É precisamente neste ponto que Ana Rebelo consegue uma voz feminina própria, afastada da narrativa tradicional da boa cidadã e mãe abnegada, mas também dos estereótipos vinculados mais recentemente ao feminismo. Com essa voz própria escreve (2005: 145):

“Suspirava de alívio por não ter herdado as características físicas da minha avó paterna, Maria Aninhas Valadares, mas estranhava a importância que a minha mãe dava ao torneado das nossas pernas. Vivíamos num mundo de mulheres recentemente emancipadas -na certeza da legalidade escrita, as mulheres eram iguais aos homens. Proibia-se a discriminação. As mulheres tinham exatamente os mesmos direitos que os homens. Bastava-lhes o seu trabalho, o seu valor e a competência para serem reconhecidas. As mulheres haviam de ser amadas apenas pelas suas ideias, pela firmeza do seu carácter, pela sua sensibilidade. A conversa da minha mãe, dando importância ao corpo, antecipando um tempo de volúpia e desejo, ofendia, e de que maneira, o meu precoce feminismo, era um retrocesso intolerável, um sinal de atavismo e ignorância. Havia, porém, muito acerto nas suas palavras. Sei-o agora, o corpo é uma arma, e uma mulher deve usá-lo em todas as ocasiões: fazer pontaria, olhar pela mira telescópica e puxar o gatilho sem misericórdia ou piedade”.
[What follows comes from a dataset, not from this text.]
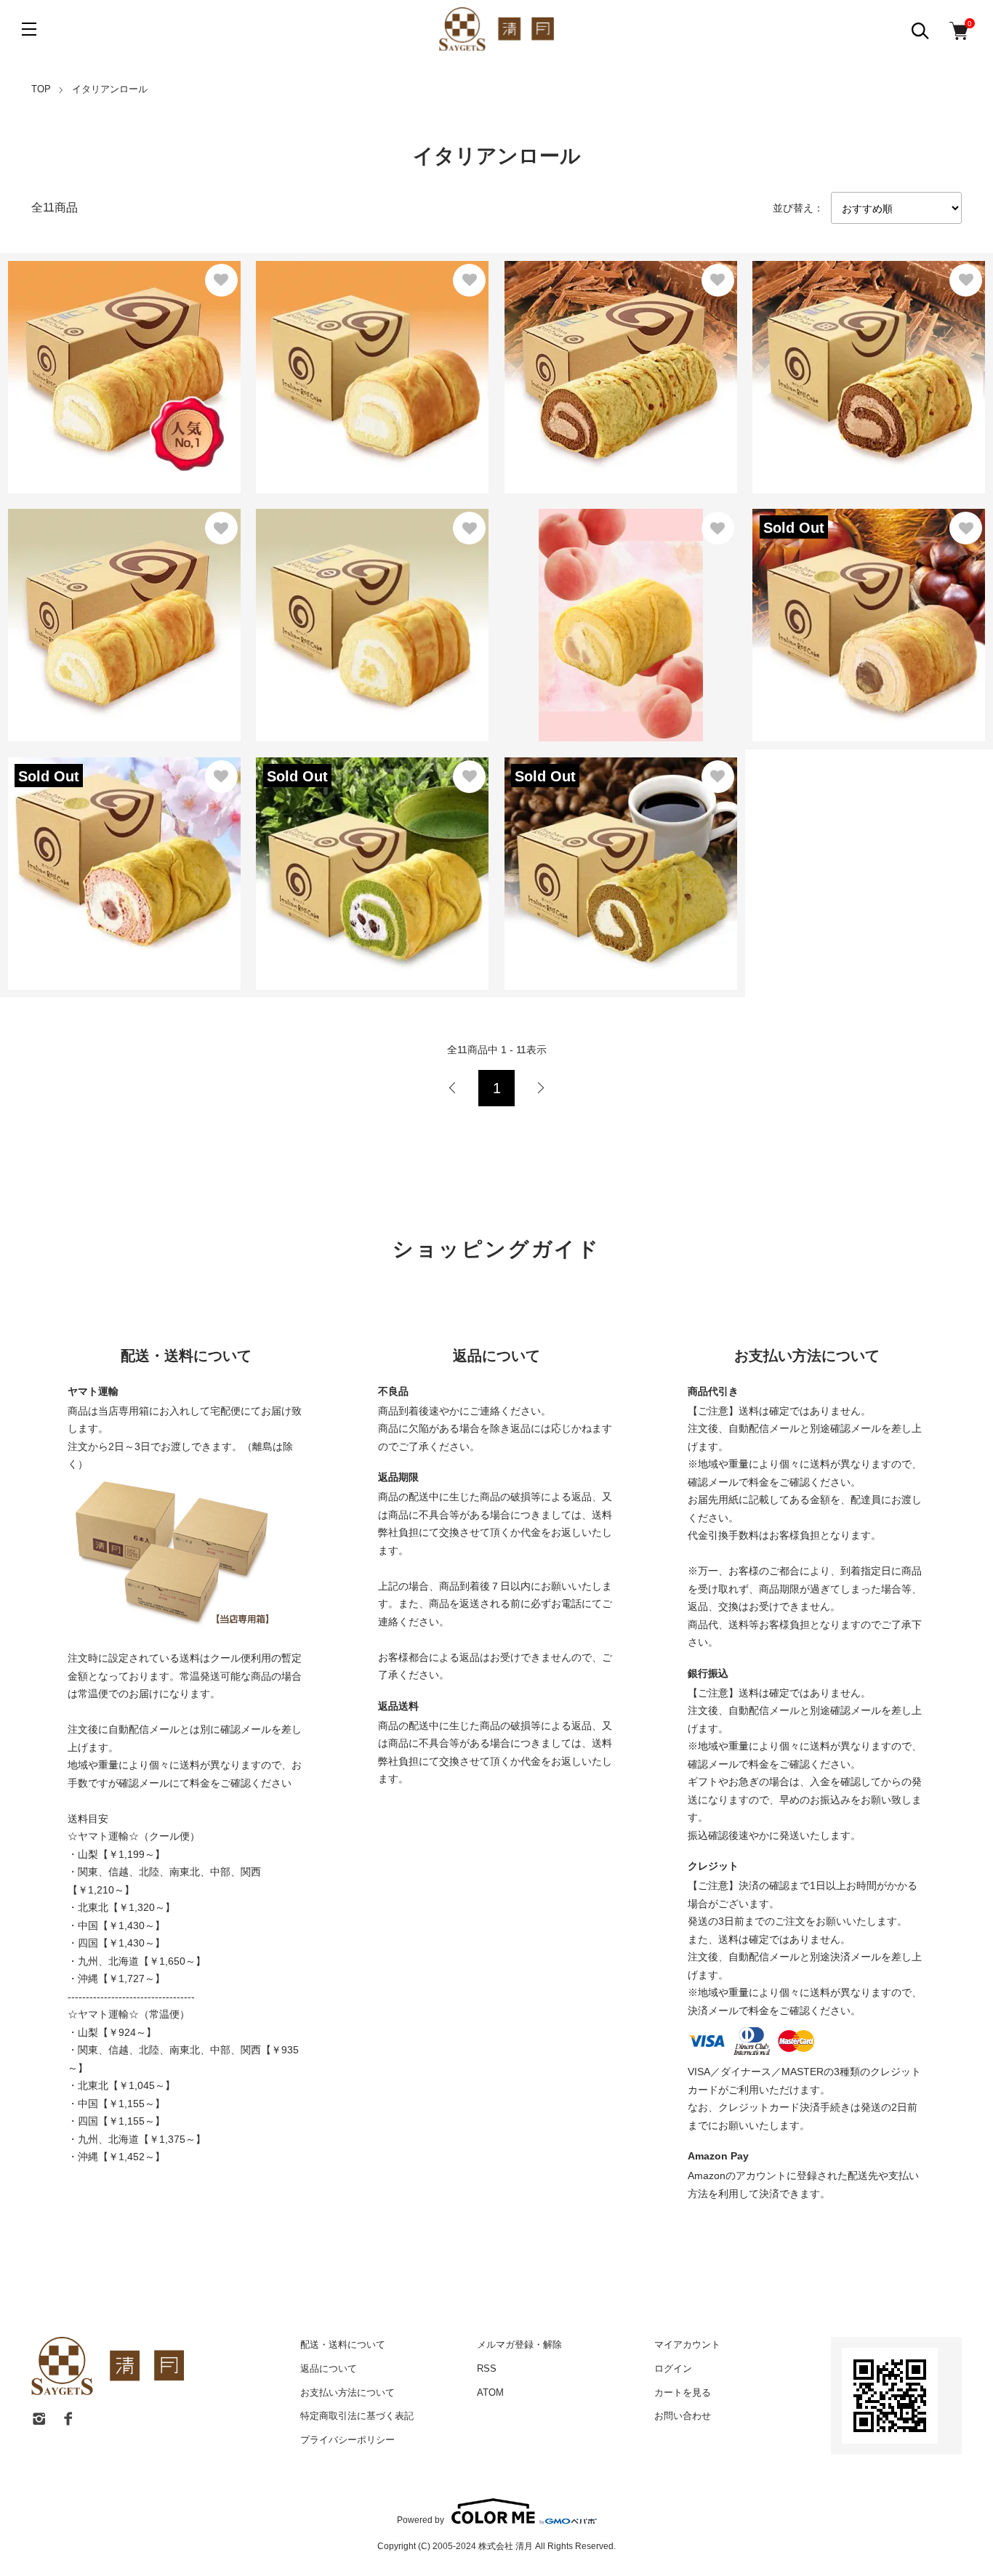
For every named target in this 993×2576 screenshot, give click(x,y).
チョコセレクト (551, 336)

Se a crítica não a protege, uma leitura feminista de catálogo, poderia desinteressar-se do relato também e declarar que é excessivamente complacente com os homens, excessivamente condescendente nas suas lutas, excessivamente mãe, excessivamente ela.

Ana Rebelo retrata uma mulher em luta artística com a sua psique, uma mulher feroz duma energia esquisita, com raízes asiáticas e passado moçambicano que a blindam num universo exótico, capaz de deliciar-se nos pormenores da existência, como todos os autores de diários. Porém, ela não pretende escrever um guia para a mulher atual, não está para produzir panfletos, mas apenas para passar o escalpelo pelas feridas. Se curarem, voltará a furar nelas para sangrarem de novo, como todos os escritores com vocação pornográfica. Ana de Amsterdam constrói-se como uma anti-mãe, uma anti-amante, uma anti-companheira, uma anti-formosa, uma anti-mulher atual. É tão rebelde, tão extraviada nas decisões, tão sincera que consegue pôr às avessas todas as cínicas que nos habitam. Uma anti-ela. Se o trabalho literário consistisse em descrever o novo e o não trivial, em não se resignar a repetir as pautas do género (também do género confessional), o livro seria catalogado de original. Inquietante. Um livro que dói.